The conclusion is that when the AI can read the label data, the result may not be truly generalized but rather optimized for surface features.
The solution is not better prompts but structural isolation.
△
Finally, Honest documentation, "I can't guarantee reproducibility".
The academic community often encounters the problem of "I can't reproduce this result". ARS generates a repro_lock file for each product, recording the complete runtime configuration.
But there is a mandatory statement in the file that the LLM output is not byte - level reproducible. The model provider may update the weights without changing the model ID, and the external API returns different data every day.
This file is just a configuration document, not a replay guarantee.
△
In the update log, you can see that ARS has gone through many rounds of iterations.

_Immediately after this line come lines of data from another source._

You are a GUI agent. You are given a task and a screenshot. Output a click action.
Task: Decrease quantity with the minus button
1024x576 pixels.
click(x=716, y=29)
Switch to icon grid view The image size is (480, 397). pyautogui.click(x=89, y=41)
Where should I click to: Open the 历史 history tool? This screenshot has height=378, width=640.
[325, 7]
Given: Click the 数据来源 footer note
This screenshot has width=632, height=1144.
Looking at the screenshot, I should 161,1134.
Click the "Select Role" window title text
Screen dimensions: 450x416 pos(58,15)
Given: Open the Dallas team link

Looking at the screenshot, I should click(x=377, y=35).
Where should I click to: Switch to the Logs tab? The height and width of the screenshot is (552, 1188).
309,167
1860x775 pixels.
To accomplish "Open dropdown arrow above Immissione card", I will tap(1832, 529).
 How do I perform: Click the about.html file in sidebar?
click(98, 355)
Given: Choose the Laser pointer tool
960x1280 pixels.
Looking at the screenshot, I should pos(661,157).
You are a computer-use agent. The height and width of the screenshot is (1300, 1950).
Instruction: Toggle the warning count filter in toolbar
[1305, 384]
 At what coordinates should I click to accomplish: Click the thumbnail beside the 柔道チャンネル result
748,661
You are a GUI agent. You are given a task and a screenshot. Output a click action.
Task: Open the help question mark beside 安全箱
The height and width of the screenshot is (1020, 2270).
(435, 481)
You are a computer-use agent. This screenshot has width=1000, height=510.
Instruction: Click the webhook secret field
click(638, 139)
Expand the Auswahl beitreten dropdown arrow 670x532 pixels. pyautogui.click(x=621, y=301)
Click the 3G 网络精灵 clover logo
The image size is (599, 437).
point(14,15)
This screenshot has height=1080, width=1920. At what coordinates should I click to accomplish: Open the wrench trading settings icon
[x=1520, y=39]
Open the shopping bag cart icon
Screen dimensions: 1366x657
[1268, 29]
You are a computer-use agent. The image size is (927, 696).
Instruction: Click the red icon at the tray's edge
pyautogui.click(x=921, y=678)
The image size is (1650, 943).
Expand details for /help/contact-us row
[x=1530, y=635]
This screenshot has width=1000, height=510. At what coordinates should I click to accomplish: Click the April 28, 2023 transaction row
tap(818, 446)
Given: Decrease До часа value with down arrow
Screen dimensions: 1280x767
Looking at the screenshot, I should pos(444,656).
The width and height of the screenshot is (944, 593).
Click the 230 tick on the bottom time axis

Since its launch in February, the number of commits has reached more than 300.
From each version change, you can also see that the author has a deep understanding of the risks of AI academic research systems.
This is also the key to current academic research AI tools in my opinion -
It's not difficult to let AI help you write a paper. The key is how to prevent it from making mistakes, currying favor, and making the whole process more systematic and reliable.
The design philosophy of ARS can be summarized as the sentence in the README:
"AI is your co - pilot, not the pilot."